Problem: Given these entries, repeat exactly the lines starting with the one that has "You are a computer-use" and going on through the one that has "Toggle the Sound ON menu option", both included, but none of the pictures.

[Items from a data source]
——

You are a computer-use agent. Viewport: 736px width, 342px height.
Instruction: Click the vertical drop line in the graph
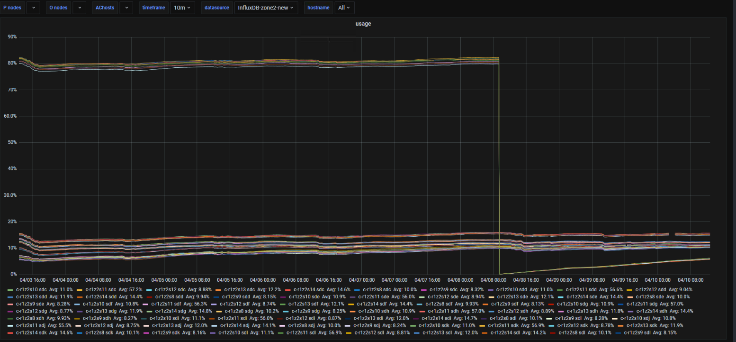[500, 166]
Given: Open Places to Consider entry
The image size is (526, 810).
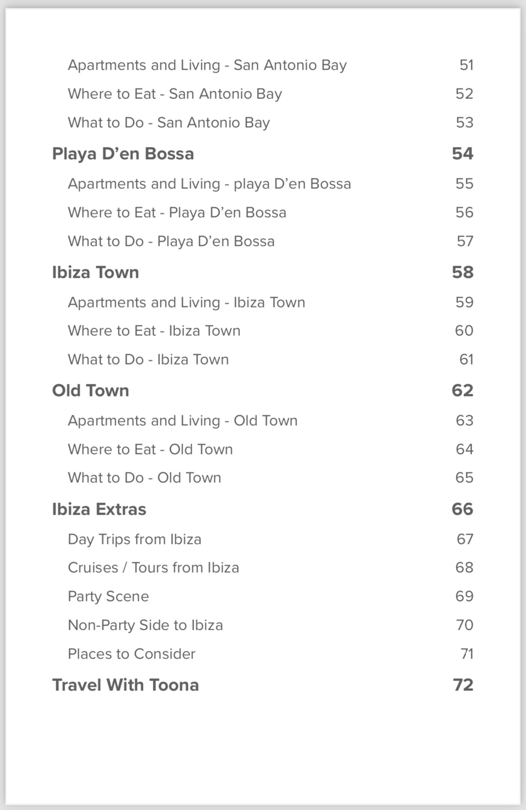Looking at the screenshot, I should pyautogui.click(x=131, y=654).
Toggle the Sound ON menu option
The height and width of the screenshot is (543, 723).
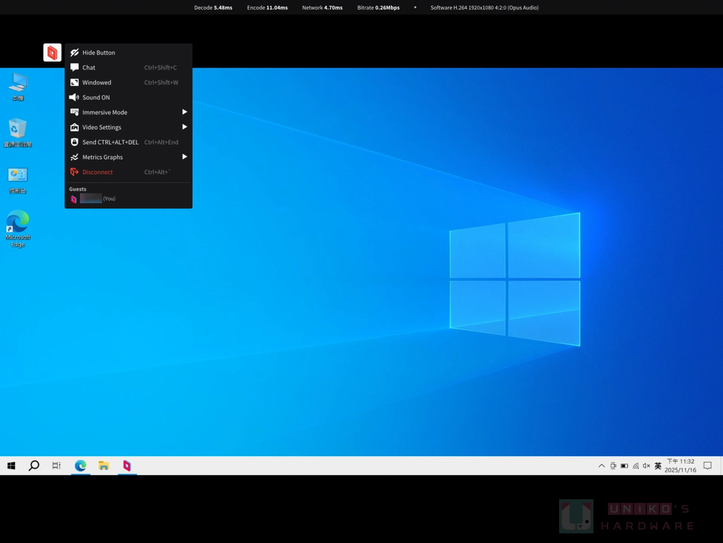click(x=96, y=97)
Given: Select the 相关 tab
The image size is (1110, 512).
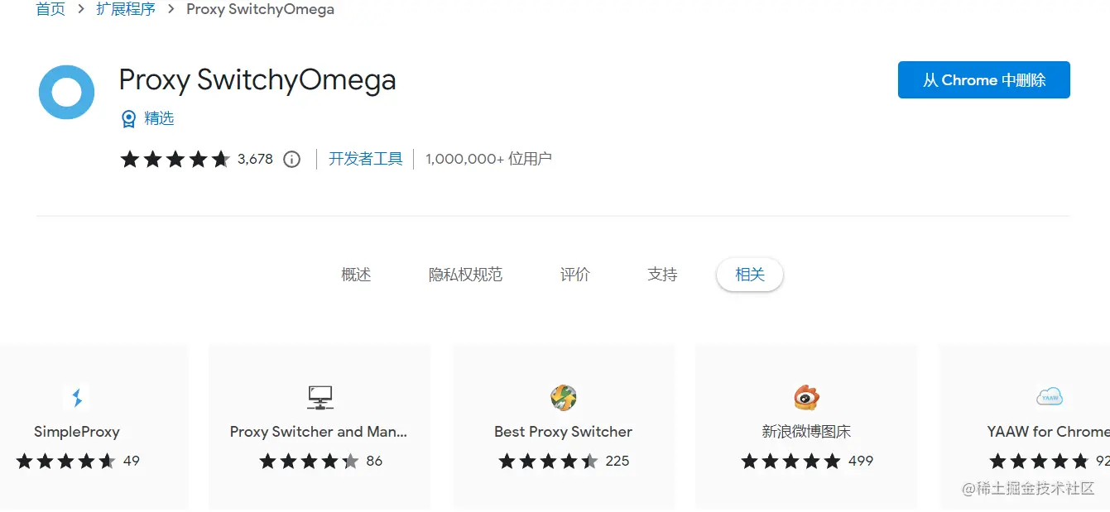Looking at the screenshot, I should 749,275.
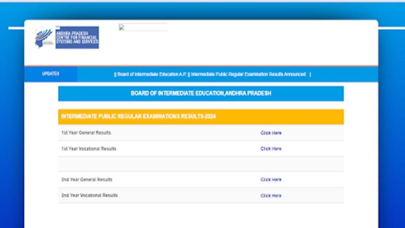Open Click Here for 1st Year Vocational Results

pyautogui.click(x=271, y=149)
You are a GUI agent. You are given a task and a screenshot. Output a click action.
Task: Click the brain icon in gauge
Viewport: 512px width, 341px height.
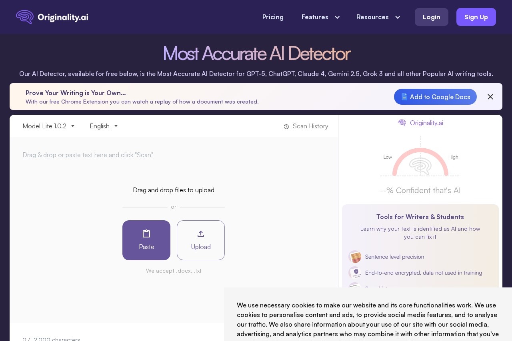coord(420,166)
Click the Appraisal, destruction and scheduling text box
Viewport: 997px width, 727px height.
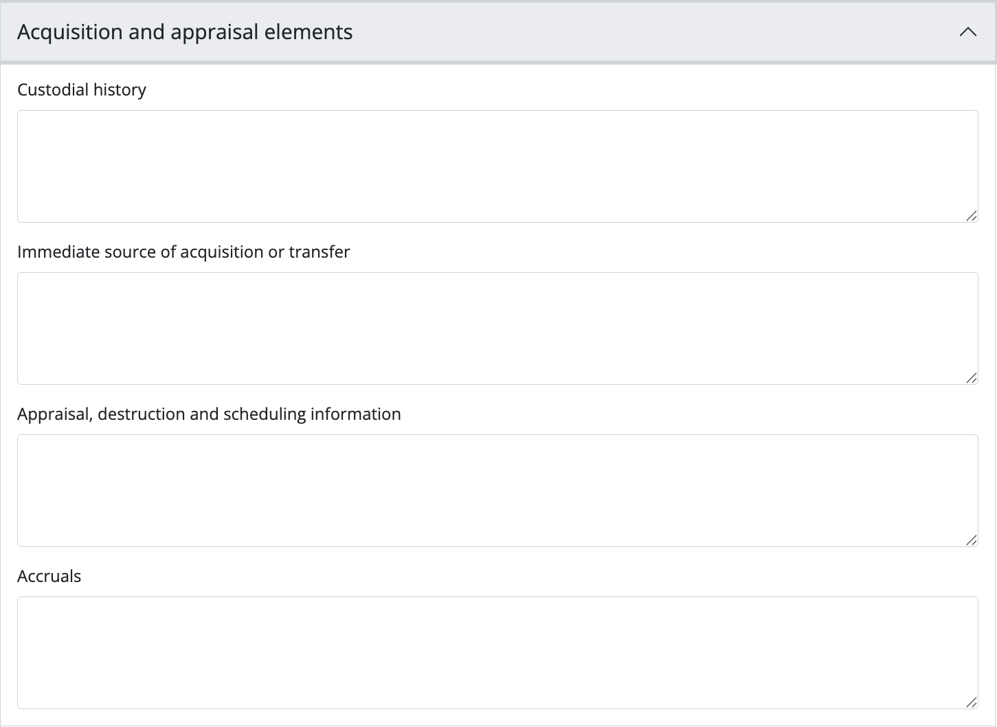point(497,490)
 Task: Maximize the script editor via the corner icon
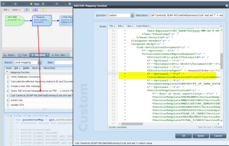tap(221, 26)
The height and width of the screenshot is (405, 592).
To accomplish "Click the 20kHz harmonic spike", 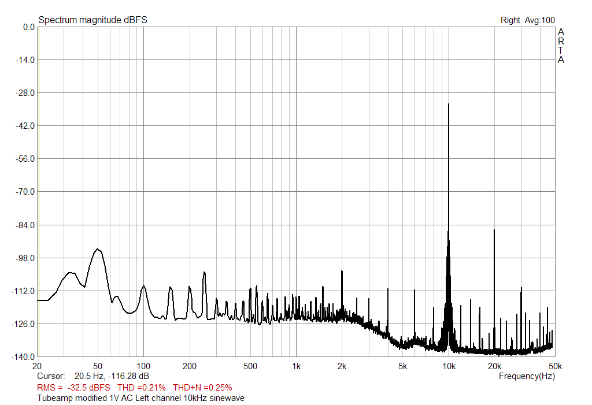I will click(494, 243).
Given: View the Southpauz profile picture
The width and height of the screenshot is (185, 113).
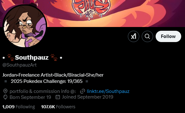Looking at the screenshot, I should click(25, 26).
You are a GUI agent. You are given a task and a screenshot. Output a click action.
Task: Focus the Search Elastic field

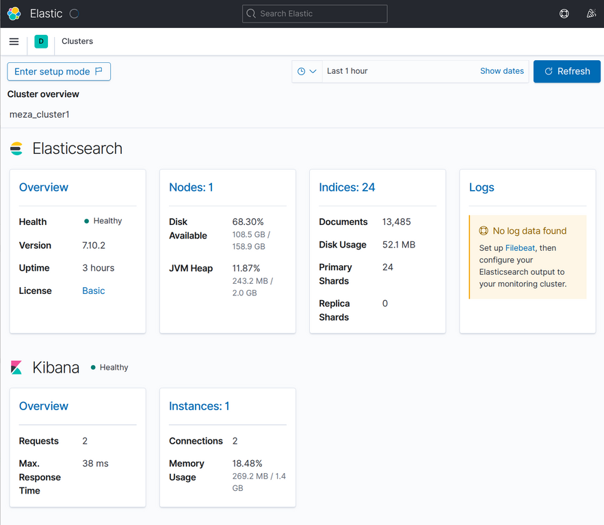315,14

——

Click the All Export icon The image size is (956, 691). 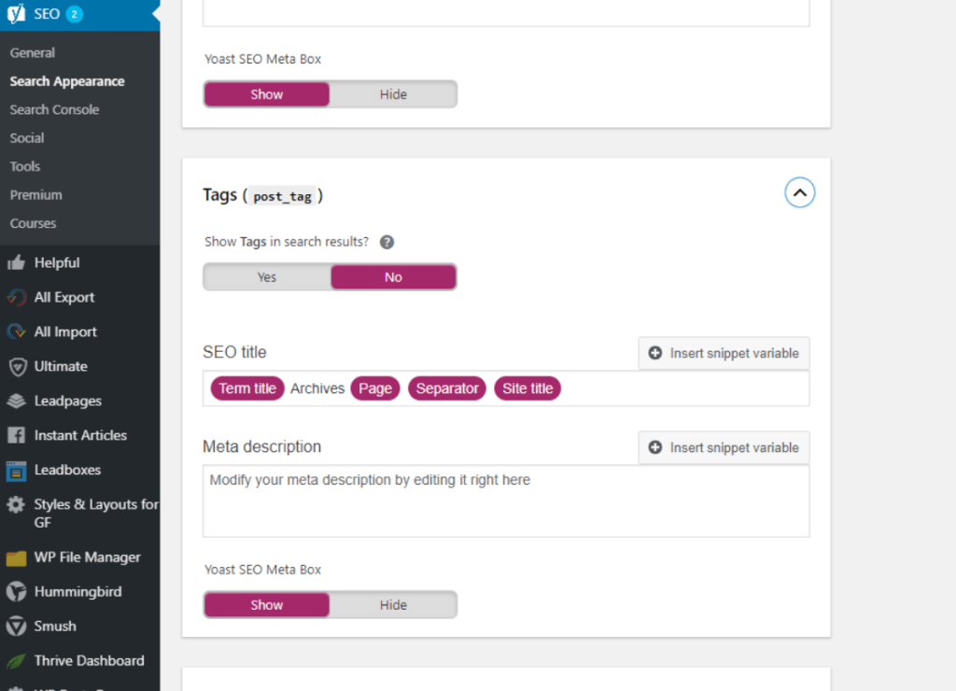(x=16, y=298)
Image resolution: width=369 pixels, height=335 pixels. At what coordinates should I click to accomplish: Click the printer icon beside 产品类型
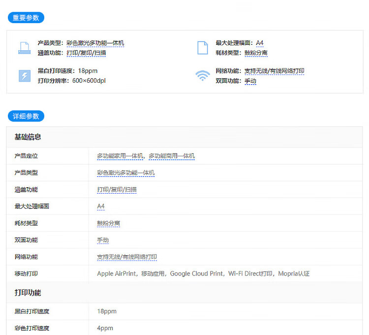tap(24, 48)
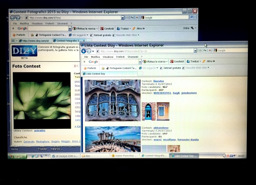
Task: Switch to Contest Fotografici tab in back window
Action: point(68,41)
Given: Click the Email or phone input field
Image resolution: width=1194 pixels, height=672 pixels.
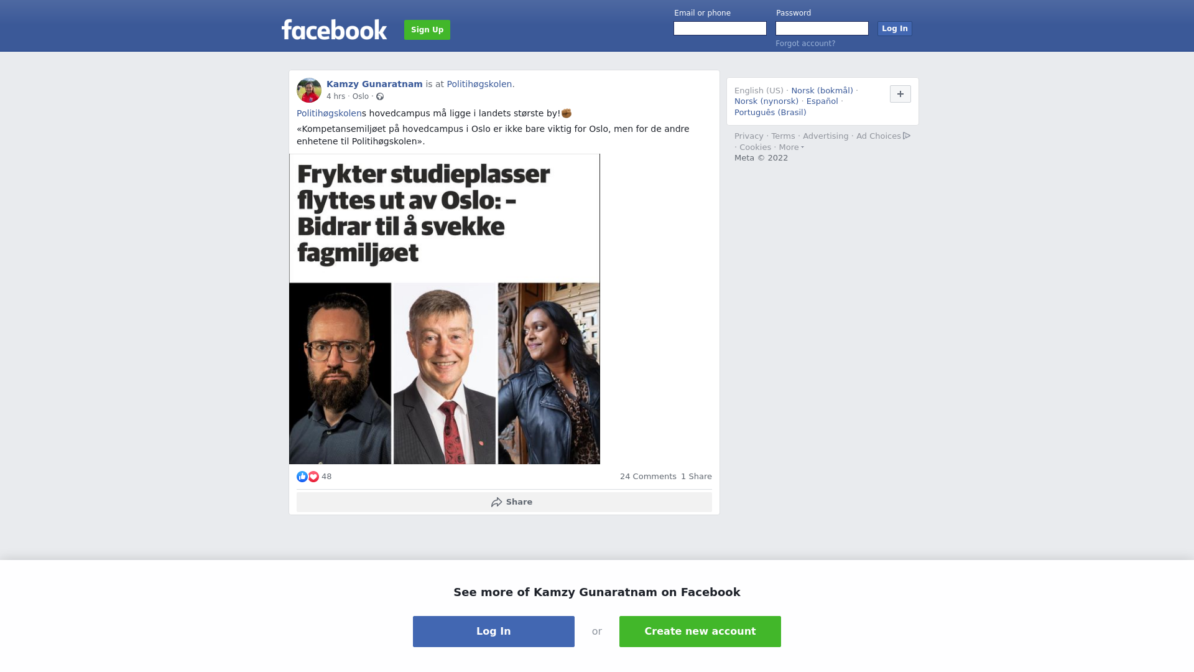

——

Your response:
You are a computer-use agent. Viewport: 736px width, 342px height.
Instruction: Click the vertical drop line in the graph
[500, 166]
Given: Open Places to Consider entry
The image size is (526, 810).
Looking at the screenshot, I should pyautogui.click(x=131, y=654).
Toggle the Sound ON menu option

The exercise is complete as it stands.